Où avait bien pu disparaître Isaya ? S'était-elle téléportée ? Pourtant l'utilisation de ces sorts puissants et très coûteux ne pouvaient se faire sans dragon ou plusieurs mages de haut rang. Ils avaient même fini par être interdits car extrêmement instables, ils finissaient bien souvent par réduire en charpie leurs utilisateurs. Donc une dragonnière seule ne pouvait le maîtriser. Mais qu'était-ce alors ? Et si finalement elle voyageait bel et bien entre deux mondes ? Comme la théorie de Dame Cassandre le suggérait.
Il secoua vivement la tête afin de chasser ces questionnements. Se torturer l'esprit ne servait à rien. La seule personne qui pouvait apporter des éclaircissements, avait encore une fois, disparue mais cette fois-ci sous ses propres yeux.
Le dragonnier repensa alors à sa silhouette qui quelques heures auparavant se tenait en cet endroit. Ses traits lui avaient parus fatigués mais à cette distance il n'en était pas totalement sûr. En tout cas il n'avait détecté visuellement aucune blessure externe.
S'il n'avait pas remarqué l'absence de la capsule contenant la missive, il aurait presque pu croire à une apparition montée de toute pièce par son imagination impatiente de mener à bien sa mission.

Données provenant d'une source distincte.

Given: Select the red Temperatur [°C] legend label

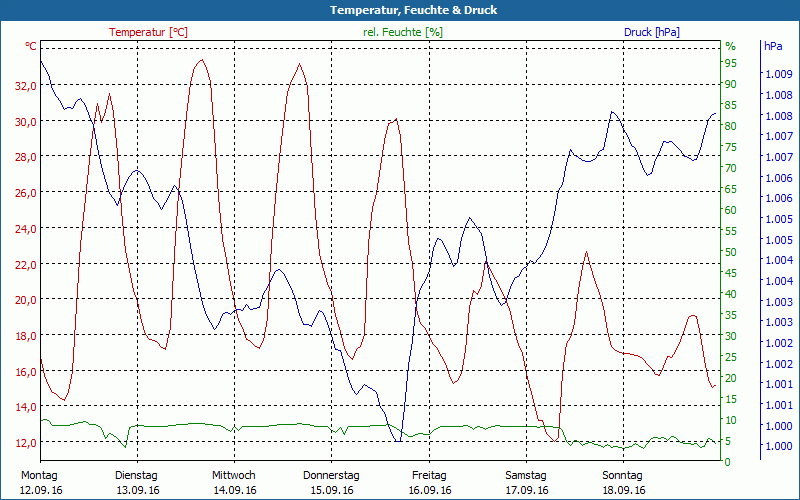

Alors il pensa de nouveau à ses longs et fins cheveux devenus blancs, flottants légèrement dans la brise, ce qui renforçait sûrement cette impression qu'elle n'était pas réelle. Elle lui avait semblé même presque paisible, assise là sur le sol, un léger sourire collé aux lèvres.
D'autres questions revinrent en force dans sa tête. Qu'avait-il bien pu lui arriver après son combat avec Loksann ? Qu'avait-elle vécu ces quatre derniers mois et surtout où était Ojutaï ?
Ils avaient décidé d'un commun accord avec Roeg de camper ici et attendre son potentiel retour. Ils craignaient tous deux de la manquer de nouveau. Lance savait que tôt ou tard il lui faudrait rentrer à Arakum pour faire part de ce qu'ils avaient pu observer. Mais pour l'instant un sentiment d'insécurité l'en empêchait.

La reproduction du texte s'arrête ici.